▶ **Data records**:
Content starts

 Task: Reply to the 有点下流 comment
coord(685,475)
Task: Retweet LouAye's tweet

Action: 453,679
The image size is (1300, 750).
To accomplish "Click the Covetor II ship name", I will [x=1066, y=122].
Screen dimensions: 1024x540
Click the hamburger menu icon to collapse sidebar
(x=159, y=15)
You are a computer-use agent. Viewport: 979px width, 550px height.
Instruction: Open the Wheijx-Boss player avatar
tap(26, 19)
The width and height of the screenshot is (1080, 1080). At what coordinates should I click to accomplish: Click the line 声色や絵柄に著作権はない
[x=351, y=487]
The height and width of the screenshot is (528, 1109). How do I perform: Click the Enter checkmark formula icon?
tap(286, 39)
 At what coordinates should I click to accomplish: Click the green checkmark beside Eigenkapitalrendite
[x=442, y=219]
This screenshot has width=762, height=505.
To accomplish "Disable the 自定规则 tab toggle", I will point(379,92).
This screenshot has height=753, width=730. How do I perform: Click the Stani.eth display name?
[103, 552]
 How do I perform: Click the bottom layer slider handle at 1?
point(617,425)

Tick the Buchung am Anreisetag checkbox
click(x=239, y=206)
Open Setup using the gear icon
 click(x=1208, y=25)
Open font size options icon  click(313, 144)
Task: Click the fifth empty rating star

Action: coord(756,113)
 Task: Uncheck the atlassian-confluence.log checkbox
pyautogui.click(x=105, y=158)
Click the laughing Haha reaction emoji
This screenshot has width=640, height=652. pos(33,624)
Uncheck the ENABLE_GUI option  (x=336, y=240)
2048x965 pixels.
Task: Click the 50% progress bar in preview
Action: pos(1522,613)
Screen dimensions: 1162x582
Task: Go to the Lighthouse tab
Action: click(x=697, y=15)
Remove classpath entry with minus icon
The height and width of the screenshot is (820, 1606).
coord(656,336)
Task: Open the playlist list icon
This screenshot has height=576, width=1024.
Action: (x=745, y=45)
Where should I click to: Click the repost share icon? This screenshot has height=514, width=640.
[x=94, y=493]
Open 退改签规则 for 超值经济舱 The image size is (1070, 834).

Content ends

▶ **Task prompt**:
Reproduce every line from the preceding data in which the word "image" can be found.

▶ **Written answer**:
The image size is (1300, 750).
Open 退改签规则 for 超值经济舱 The image size is (1070, 834).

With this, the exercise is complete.